“Authenticity is Activism”

Minnesota State Senator Zaynab Mohamed speaks at Hamline

Alex Bailey, News Reporter

The Women’s Resource Center (WRC) hosted Minnesota State Senator Zaynab Mohamed on March 21, giving students and other community members the opportunity to listen to her speak – and speak with her – in honor of Women’s History Month. 

For Mohamed, getting elected into office was not easy. According to her website, zaynabmohamed.org, Mohamed and her family immigrated from Somalia when she was just nine years old. Her mother worked 16-hour shifts as a factory worker, and her father worked two to three jobs to help support Zaynab and her family. Once they were old enough, Zaynab and her siblings started jobs of their own in order to help pay the bills that were due at the end of the month. 

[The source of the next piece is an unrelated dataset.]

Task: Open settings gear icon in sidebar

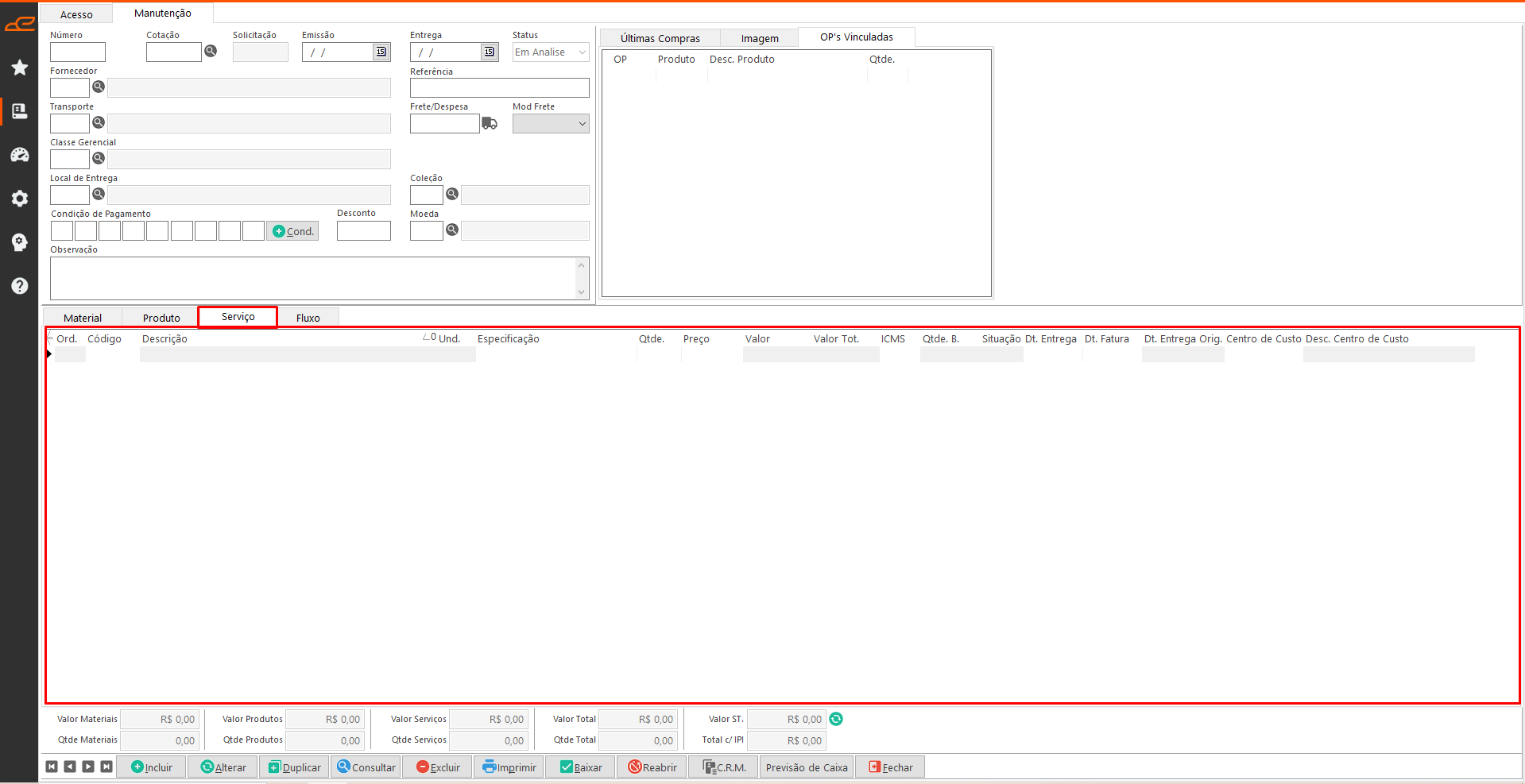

Since then, she has graduated from the University of Minnesota, and has made history as the youngest, first black and first Somali woman to be elected to the Minnesota senate. 

Mohamed jokingly admitted that she doesn’t usually write her speeches beforehand, but she wanted to be more “intentional and reflective” when speaking to those at the event. 

“I am faced with a lot of issues and people and things that are very impossible for me to handle. Then I realize it’s just me being me that is the radical act. Because that is the thing that most people don’t want to hear and/or see. I don’t think you can find [your authenticity] until you get close to a space which you want to get the hell out of,” Mohamed said. 

Mohamed’s platform includes labor rights and economic justice, healthcare and housing for all, education, environmental justice and criminal justice reform, meaning not a minute of her time is spent without intention. 

“No one teaches you how to advocate for yourself. No one says, ‘when this happens, you go on and do this and this and this,’” Mohamed said. “I had super serious arguments with a colleague of mine…we were just talking about an issue, a bill that couldn’t get through. It was her and I’s bill, and I was like, ‘do you want me to advocate for it harder? You can’t water down the bill.’ And she’s like, ‘then the bill will die, so let’s just take what we can.’ And I’m in the space being like, ‘we’ve been doing that forever. Why should we have to make ourselves small and figure out how to navigate in this system?” 

Not backing down from what she believes in, Mohamed has become known for her unapologetic stance on issues. Members of the audience were encouraged to share pieces of their own story, which resulted in an environment pulsating with the prospects of change for the better.